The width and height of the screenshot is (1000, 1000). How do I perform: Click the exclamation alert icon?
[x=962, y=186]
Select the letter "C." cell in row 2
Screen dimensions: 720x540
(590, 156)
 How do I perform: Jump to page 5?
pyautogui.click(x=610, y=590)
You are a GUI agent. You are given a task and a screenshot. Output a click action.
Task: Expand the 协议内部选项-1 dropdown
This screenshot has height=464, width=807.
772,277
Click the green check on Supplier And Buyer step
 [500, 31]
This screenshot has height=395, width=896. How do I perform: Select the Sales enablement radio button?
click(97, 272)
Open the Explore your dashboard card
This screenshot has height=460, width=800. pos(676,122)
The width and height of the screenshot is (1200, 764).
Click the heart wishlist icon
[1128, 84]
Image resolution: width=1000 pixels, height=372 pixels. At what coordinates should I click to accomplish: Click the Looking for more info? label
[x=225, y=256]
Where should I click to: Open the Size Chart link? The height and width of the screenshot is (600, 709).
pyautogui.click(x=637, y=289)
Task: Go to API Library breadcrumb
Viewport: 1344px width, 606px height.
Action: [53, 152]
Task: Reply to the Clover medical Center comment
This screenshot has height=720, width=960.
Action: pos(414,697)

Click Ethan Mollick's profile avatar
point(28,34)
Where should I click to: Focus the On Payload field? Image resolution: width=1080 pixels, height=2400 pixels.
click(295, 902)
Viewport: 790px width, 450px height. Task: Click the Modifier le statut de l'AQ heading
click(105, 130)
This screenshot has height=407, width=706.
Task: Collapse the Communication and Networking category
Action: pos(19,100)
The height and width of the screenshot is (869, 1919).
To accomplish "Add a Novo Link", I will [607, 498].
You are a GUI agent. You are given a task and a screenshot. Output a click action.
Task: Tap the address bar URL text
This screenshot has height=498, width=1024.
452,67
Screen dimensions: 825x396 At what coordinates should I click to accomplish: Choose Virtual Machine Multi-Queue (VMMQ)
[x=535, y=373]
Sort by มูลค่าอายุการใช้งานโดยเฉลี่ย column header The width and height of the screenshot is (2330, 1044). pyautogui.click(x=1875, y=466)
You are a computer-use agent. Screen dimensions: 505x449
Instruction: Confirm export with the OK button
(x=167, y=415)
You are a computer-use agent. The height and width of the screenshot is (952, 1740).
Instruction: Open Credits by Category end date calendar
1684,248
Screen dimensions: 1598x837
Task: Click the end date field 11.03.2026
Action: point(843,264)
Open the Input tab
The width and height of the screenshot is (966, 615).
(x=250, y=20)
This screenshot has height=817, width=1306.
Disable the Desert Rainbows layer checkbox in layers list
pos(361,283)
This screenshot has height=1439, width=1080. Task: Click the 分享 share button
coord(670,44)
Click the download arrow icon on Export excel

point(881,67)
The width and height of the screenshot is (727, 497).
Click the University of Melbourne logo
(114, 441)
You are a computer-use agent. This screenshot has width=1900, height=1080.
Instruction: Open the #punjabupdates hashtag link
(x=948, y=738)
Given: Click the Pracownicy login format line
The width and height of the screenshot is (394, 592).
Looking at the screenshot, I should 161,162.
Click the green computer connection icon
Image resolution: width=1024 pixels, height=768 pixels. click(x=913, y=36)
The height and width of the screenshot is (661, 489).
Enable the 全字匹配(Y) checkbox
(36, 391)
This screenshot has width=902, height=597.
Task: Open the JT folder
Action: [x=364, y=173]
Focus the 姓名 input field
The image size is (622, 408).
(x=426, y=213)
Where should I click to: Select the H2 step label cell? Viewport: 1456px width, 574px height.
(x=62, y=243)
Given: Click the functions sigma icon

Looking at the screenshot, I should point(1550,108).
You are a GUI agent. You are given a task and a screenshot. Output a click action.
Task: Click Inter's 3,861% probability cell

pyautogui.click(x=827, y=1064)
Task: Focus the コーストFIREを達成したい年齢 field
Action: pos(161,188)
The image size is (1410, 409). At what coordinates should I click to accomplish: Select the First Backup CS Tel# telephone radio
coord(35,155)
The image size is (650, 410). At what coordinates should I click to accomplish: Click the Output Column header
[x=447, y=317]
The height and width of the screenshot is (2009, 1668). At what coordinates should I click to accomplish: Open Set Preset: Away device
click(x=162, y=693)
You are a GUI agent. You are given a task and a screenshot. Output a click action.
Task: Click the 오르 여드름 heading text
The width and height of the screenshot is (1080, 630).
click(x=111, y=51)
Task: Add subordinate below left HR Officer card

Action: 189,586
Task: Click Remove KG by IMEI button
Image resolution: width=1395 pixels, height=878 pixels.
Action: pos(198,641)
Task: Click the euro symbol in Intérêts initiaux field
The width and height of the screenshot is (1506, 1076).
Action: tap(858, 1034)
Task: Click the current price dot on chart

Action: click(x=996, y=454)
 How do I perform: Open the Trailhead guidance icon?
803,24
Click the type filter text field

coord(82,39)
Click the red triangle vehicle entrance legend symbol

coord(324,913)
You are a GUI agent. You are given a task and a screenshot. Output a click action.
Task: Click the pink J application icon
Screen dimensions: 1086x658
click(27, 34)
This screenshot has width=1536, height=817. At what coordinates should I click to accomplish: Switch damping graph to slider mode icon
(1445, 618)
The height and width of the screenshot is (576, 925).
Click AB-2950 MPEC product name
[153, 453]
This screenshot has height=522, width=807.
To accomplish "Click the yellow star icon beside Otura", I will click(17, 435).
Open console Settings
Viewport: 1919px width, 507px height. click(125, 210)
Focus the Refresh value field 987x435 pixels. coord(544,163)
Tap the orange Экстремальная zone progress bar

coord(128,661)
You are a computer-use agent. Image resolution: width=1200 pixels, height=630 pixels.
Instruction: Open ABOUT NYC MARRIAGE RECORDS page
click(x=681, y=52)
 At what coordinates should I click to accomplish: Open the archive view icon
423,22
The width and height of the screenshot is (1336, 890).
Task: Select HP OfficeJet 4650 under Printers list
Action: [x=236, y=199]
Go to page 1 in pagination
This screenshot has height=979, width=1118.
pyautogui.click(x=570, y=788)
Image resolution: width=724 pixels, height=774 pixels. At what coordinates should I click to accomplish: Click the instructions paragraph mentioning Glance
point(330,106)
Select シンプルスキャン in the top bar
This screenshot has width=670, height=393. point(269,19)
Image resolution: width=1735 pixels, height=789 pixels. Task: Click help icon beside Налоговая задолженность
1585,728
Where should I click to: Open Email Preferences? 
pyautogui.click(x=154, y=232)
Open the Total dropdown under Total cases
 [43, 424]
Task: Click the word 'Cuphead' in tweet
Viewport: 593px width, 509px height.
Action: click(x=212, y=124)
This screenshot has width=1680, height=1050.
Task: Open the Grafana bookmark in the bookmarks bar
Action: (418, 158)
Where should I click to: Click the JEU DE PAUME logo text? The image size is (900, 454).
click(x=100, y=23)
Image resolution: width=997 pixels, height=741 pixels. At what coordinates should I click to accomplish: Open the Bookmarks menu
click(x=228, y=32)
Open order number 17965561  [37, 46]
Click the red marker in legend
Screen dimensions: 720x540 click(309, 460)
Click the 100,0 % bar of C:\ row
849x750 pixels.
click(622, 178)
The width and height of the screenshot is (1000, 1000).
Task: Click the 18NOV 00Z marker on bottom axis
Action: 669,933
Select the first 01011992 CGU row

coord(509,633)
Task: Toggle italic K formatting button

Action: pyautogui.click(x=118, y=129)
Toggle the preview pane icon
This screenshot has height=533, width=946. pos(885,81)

**Work to be completed**.
Could you write out the full data verbatim?

**Exercise result**.
The width and height of the screenshot is (1000, 1000). How do I perform: Click the exclamation alert icon?
[x=962, y=186]
Select the letter "C." cell in row 2
Screen dimensions: 720x540
(590, 156)
 How do I perform: Jump to page 5?
pyautogui.click(x=610, y=590)
You are a GUI agent. You are given a task and a screenshot. Output a click action.
Task: Expand the 协议内部选项-1 dropdown
This screenshot has height=464, width=807.
772,277
Click the green check on Supplier And Buyer step
 [500, 31]
This screenshot has height=395, width=896. How do I perform: Select the Sales enablement radio button?
click(97, 272)
Open the Explore your dashboard card
This screenshot has height=460, width=800. pos(676,122)
The width and height of the screenshot is (1200, 764).
Click the heart wishlist icon
[1128, 84]
Image resolution: width=1000 pixels, height=372 pixels. At what coordinates should I click to accomplish: Click the Looking for more info? label
[x=225, y=256]
Where should I click to: Open the Size Chart link? The height and width of the screenshot is (600, 709).
pyautogui.click(x=637, y=289)
Task: Go to API Library breadcrumb
Viewport: 1344px width, 606px height.
Action: [53, 152]
Task: Reply to the Clover medical Center comment
This screenshot has height=720, width=960.
Action: pos(414,697)

Click Ethan Mollick's profile avatar
point(28,34)
Where should I click to: Focus the On Payload field? Image resolution: width=1080 pixels, height=2400 pixels.
click(295, 902)
Viewport: 790px width, 450px height. Task: Click the Modifier le statut de l'AQ heading
click(105, 130)
This screenshot has height=407, width=706.
Task: Collapse the Communication and Networking category
Action: pos(19,100)
The height and width of the screenshot is (869, 1919).
To accomplish "Add a Novo Link", I will [607, 498].
You are a GUI agent. You are given a task and a screenshot. Output a click action.
Task: Tap the address bar URL text
This screenshot has height=498, width=1024.
452,67
Screen dimensions: 825x396 At what coordinates should I click to accomplish: Choose Virtual Machine Multi-Queue (VMMQ)
[x=535, y=373]
Sort by มูลค่าอายุการใช้งานโดยเฉลี่ย column header The width and height of the screenshot is (2330, 1044). pyautogui.click(x=1875, y=466)
You are a computer-use agent. Screen dimensions: 505x449
Instruction: Confirm export with the OK button
(x=167, y=415)
You are a computer-use agent. The height and width of the screenshot is (952, 1740).
Instruction: Open Credits by Category end date calendar
1684,248
Screen dimensions: 1598x837
Task: Click the end date field 11.03.2026
Action: point(843,264)
Open the Input tab
The width and height of the screenshot is (966, 615).
(x=250, y=20)
This screenshot has height=817, width=1306.
Disable the Desert Rainbows layer checkbox in layers list
pos(361,283)
This screenshot has height=1439, width=1080. Task: Click the 分享 share button
coord(670,44)
Click the download arrow icon on Export excel

point(881,67)
The width and height of the screenshot is (727, 497).
Click the University of Melbourne logo
(114, 441)
You are a computer-use agent. This screenshot has width=1900, height=1080.
Instruction: Open the #punjabupdates hashtag link
(x=948, y=738)
Given: Click the Pracownicy login format line
The width and height of the screenshot is (394, 592).
Looking at the screenshot, I should 161,162.
Click the green computer connection icon
Image resolution: width=1024 pixels, height=768 pixels. click(x=913, y=36)
The height and width of the screenshot is (661, 489).
Enable the 全字匹配(Y) checkbox
(36, 391)
This screenshot has width=902, height=597.
Task: Open the JT folder
Action: [x=364, y=173]
Focus the 姓名 input field
The image size is (622, 408).
(x=426, y=213)
Where should I click to: Select the H2 step label cell? Viewport: 1456px width, 574px height.
(x=62, y=243)
Given: Click the functions sigma icon

Looking at the screenshot, I should point(1550,108).
You are a GUI agent. You are given a task and a screenshot. Output a click action.
Task: Click Inter's 3,861% probability cell

pyautogui.click(x=827, y=1064)
Task: Focus the コーストFIREを達成したい年齢 field
Action: pos(161,188)
The image size is (1410, 409). At what coordinates should I click to accomplish: Select the First Backup CS Tel# telephone radio
coord(35,155)
The image size is (650, 410). At what coordinates should I click to accomplish: Click the Output Column header
[x=447, y=317]
The height and width of the screenshot is (2009, 1668). At what coordinates should I click to accomplish: Open Set Preset: Away device
click(x=162, y=693)
You are a GUI agent. You are given a task and a screenshot. Output a click action.
Task: Click the 오르 여드름 heading text
The width and height of the screenshot is (1080, 630).
click(x=111, y=51)
Task: Add subordinate below left HR Officer card

Action: 189,586
Task: Click Remove KG by IMEI button
Image resolution: width=1395 pixels, height=878 pixels.
Action: pos(198,641)
Task: Click the euro symbol in Intérêts initiaux field
The width and height of the screenshot is (1506, 1076).
Action: tap(858, 1034)
Task: Click the current price dot on chart

Action: click(x=996, y=454)
 How do I perform: Open the Trailhead guidance icon?
803,24
Click the type filter text field

coord(82,39)
Click the red triangle vehicle entrance legend symbol

coord(324,913)
You are a GUI agent. You are given a task and a screenshot. Output a click action.
Task: Click the pink J application icon
Screen dimensions: 1086x658
click(27, 34)
This screenshot has width=1536, height=817. At what coordinates should I click to accomplish: Switch damping graph to slider mode icon
(1445, 618)
The height and width of the screenshot is (576, 925).
Click AB-2950 MPEC product name
[153, 453]
This screenshot has height=522, width=807.
To accomplish "Click the yellow star icon beside Otura", I will click(17, 435).
Open console Settings
Viewport: 1919px width, 507px height. click(125, 210)
Focus the Refresh value field 987x435 pixels. coord(544,163)
Tap the orange Экстремальная zone progress bar

coord(128,661)
You are a computer-use agent. Image resolution: width=1200 pixels, height=630 pixels.
Instruction: Open ABOUT NYC MARRIAGE RECORDS page
click(x=681, y=52)
 At what coordinates should I click to accomplish: Open the archive view icon
423,22
The width and height of the screenshot is (1336, 890).
Task: Select HP OfficeJet 4650 under Printers list
Action: [x=236, y=199]
Go to page 1 in pagination
This screenshot has height=979, width=1118.
pyautogui.click(x=570, y=788)
Image resolution: width=724 pixels, height=774 pixels. At what coordinates should I click to accomplish: Click the instructions paragraph mentioning Glance
point(330,106)
Select シンプルスキャン in the top bar
This screenshot has width=670, height=393. point(269,19)
Image resolution: width=1735 pixels, height=789 pixels. Task: Click help icon beside Налоговая задолженность
1585,728
Where should I click to: Open Email Preferences? 
pyautogui.click(x=154, y=232)
Open the Total dropdown under Total cases
 [43, 424]
Task: Click the word 'Cuphead' in tweet
Viewport: 593px width, 509px height.
Action: click(x=212, y=124)
This screenshot has width=1680, height=1050.
Task: Open the Grafana bookmark in the bookmarks bar
Action: (418, 158)
Where should I click to: Click the JEU DE PAUME logo text? The image size is (900, 454).
click(x=100, y=23)
Image resolution: width=997 pixels, height=741 pixels. At what coordinates should I click to accomplish: Open the Bookmarks menu
click(x=228, y=32)
Open order number 17965561  [37, 46]
Click the red marker in legend
Screen dimensions: 720x540 click(309, 460)
Click the 100,0 % bar of C:\ row
849x750 pixels.
click(622, 178)
The width and height of the screenshot is (1000, 1000).
Task: Click the 18NOV 00Z marker on bottom axis
Action: 669,933
Select the first 01011992 CGU row

coord(509,633)
Task: Toggle italic K formatting button

Action: pyautogui.click(x=118, y=129)
Toggle the preview pane icon
This screenshot has height=533, width=946. pos(885,81)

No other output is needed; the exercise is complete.